I wasn’t ready for how smitten I would become with Singapore’s libraries.
In truth, I ended up spending more time in public libraries in Singapore than doing anything else, but I ended up there almost as an afterthought. I hadn't even added the main branch of the Singapore library to my Google Map before I left, but after a briefer visit to the National Design Centre than I had expected I couldn't help noticing it right there across the street. It was, it must be said, a behemoth rising 13 stories above the ground. I probably would still have been drawn to it like a moth to a lightbulb if it had been less imposing because I love libraries, but seeing a structure of that size I knew there was going to be something special about it. One does not just build an enormous architectural gem of a library to house books[1] .

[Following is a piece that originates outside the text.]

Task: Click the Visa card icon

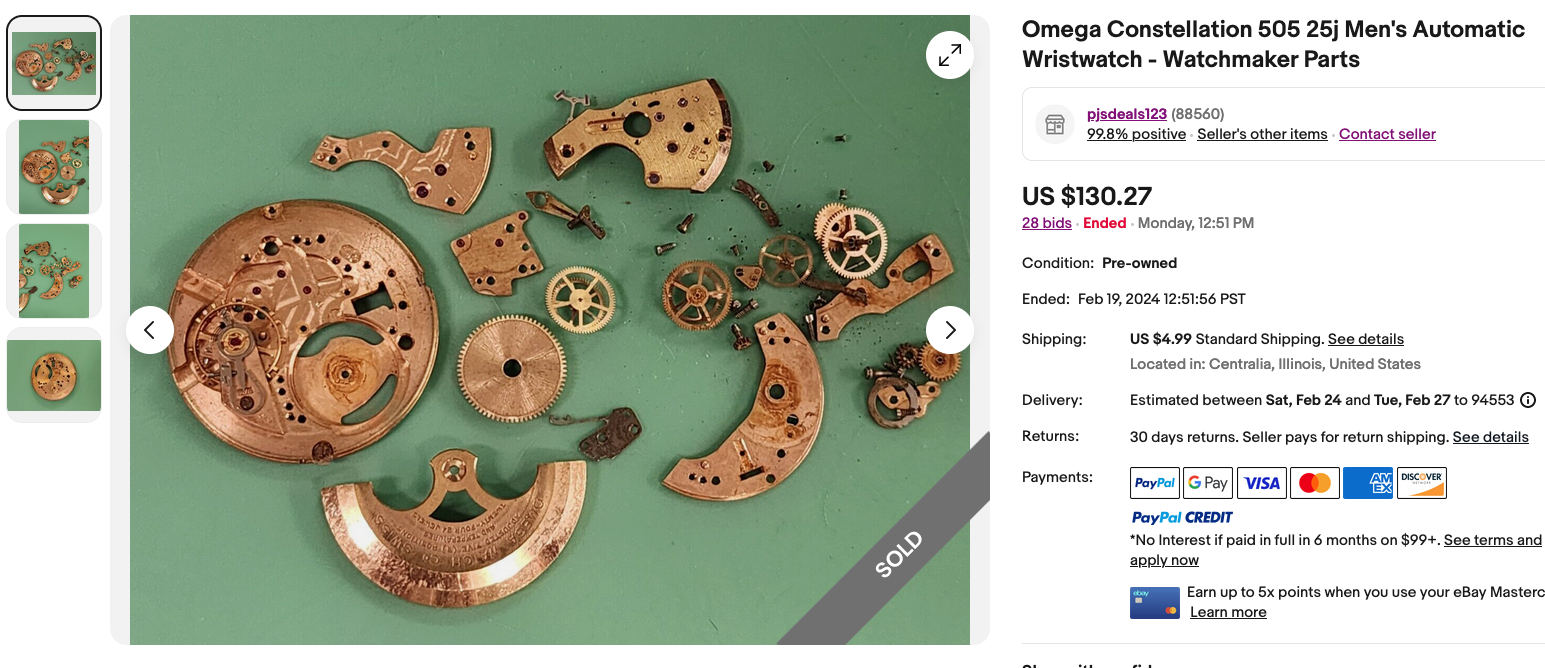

What I noticed before even setting foot inside the library, what I noticed as I walked along the plaza leading to the entrance, was people. People were there hanging out. Inside the library, people everywhere! This was a random Wednesday afternoon, nothing special about it. But everywhere I looked, people were making use of all of the facilities that the library had to offer. There were rehearsal rooms for practicing music. There was a large maker space. There were classrooms offering workshops. Research carrels. Areas to sit and read. They weren't all occupied, but probably 80% of them were? The library was getting used for all kinds of library things.

And I mean that in the most modern sense. The contemporary library isn't just for books & card catalogs; today's library serves a dual purpose of acting as a physical place for the storage and curation of knowledge. Singapore defines its own mission explicitly: Inspiring discovery. And it bring that to life with a focus on encouraging creativity and entrepreneurship.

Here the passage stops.